The rule of thumb is this: if the story matters to you, or to the expert, it will matter to the learners too. Pick personal stories that have affected one of you emotionally and start with that. The emotions can be positive or negative.

For example, if you are working in healthcare, you might want to use a situation where a parent almost lost a child, or when the expert told a patient that she was in full remission from cancer. Don’t go into the improbable or overly dramatic, however. Ideally, the notions taught in this training would directly relate to the event in question. And help either avert the negative situation or make the positive situation possible.

Use convergence

The convergence of ideas is the key to original stories. No single idea is truly original by itself. No single idea can create a whole story.

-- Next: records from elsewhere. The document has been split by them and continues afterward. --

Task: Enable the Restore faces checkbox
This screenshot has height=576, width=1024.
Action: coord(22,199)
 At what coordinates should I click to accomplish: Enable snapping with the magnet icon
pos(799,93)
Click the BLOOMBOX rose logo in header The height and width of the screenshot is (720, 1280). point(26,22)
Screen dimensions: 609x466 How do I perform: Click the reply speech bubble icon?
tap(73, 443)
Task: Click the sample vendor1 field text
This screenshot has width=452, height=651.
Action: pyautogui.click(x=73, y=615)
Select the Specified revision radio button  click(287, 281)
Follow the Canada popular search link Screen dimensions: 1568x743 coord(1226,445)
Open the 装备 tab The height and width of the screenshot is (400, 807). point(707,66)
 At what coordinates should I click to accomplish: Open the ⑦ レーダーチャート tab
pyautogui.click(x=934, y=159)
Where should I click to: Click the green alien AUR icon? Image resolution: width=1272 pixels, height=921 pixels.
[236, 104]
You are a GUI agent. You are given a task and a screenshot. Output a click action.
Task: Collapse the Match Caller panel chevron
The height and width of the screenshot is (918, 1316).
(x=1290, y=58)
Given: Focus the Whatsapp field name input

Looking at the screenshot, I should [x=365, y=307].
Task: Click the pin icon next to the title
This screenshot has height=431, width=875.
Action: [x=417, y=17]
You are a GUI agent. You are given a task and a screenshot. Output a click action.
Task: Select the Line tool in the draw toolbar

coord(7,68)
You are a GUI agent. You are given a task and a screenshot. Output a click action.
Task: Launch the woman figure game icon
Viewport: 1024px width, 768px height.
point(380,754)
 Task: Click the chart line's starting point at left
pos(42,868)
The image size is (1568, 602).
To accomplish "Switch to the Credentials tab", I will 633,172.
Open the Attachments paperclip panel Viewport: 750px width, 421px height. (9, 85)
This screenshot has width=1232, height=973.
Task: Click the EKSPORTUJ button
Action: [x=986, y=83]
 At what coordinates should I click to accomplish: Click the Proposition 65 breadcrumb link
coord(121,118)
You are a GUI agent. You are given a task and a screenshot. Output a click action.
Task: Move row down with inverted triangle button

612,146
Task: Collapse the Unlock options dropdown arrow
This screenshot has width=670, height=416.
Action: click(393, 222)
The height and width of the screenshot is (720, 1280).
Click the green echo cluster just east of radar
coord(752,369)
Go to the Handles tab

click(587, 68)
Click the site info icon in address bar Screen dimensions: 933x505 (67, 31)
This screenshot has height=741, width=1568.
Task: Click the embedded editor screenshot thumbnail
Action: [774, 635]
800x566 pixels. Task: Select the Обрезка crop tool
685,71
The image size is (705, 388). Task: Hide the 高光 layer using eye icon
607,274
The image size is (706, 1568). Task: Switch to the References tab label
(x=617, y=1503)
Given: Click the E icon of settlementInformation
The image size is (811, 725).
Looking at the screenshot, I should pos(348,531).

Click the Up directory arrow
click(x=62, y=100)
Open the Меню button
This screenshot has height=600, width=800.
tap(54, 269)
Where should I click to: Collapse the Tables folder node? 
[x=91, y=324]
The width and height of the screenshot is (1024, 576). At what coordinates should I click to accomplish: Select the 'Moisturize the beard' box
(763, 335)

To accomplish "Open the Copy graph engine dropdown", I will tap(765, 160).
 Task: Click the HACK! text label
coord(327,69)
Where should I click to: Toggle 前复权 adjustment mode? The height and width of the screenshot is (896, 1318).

It is the combination of ideas that make for a great and unique story. Let us take an example from my own literary writing projects. We start with 4 ideas:

  1. The characters line in a space station
  2. The society is a cultural hegemony: no cultural differences
  3. A planet under the space station inhabited by an alien lifeform that is close to reaching space travel
  4. Séances where the living and ghosts can spend an evening together, crossing into each other’s world

None of those ideas, by themselves, make an original story.

  1. This was done in Babylon V
  2. This was done in 1984, or Le Meilleur des mondes
  3. This is a recurring theme in Star Trek, the subject of their Prime Directive
  4.  This was done in Coco (the Disney movie)

However, if you weave them together, you get a story no one ever wrote:

The characters live in a space station where humans, a homogeneous cultural group who ignores its past cultural genocides which led humanity to hegemony, survey a planet and watch in fear as they realize that the alien lifeform below has the potential to reach for the stars, and perhaps, eventually, threaten humanity. This tempts many humans to consider genocidal action against the alien lifeform to prevent this possibility.

Within that society, some secret societies have harnessed the ability to contact the world of the ghosts. One of the two main characters die at the beginning of the story, and the other one is thrust into this occult underworld trying to contact her beloved.

Those storylines mingle as the hero comes to understand that there is a limited amount of soul stuff, or ectoplasm, in the universe, and the demographic growth of humanity is forever stunted by this limitation, lest humanity come to bear once again the birth of soulless humans, and the cataclysm that unfolded when that event first happened towards the end of the 21st century of the old calendar.

The alien lifeform below, however, seems able to produce its own ectoplasm, ever giving itself more soul to work with. A secret well guarded. The true purpose of those humans who wish to protect the alien lifeform is not a moral one. Rather, it is to enslave those beings, terraform worlds to make them fit prisons for them, and forever harness the soul stuff they generate to bring humanity forward.

The characters will navigate those conflicts and try to work their way towards a third conclusion, where humanity will establish contact with the alien lifeform and broker peace and collaboration instead.

The same goes for any story you write. If you pick a few common occurrences in your line of work, all of them related to what you want to teach, and bring them together into a coherent story, you will get a story that is meaningful, and that has depth in characters and storyline both.

Note that, as opposed to the example above, which is meant for literary fiction, your examples should be believable. They should also be applicable to the learners’ line of work.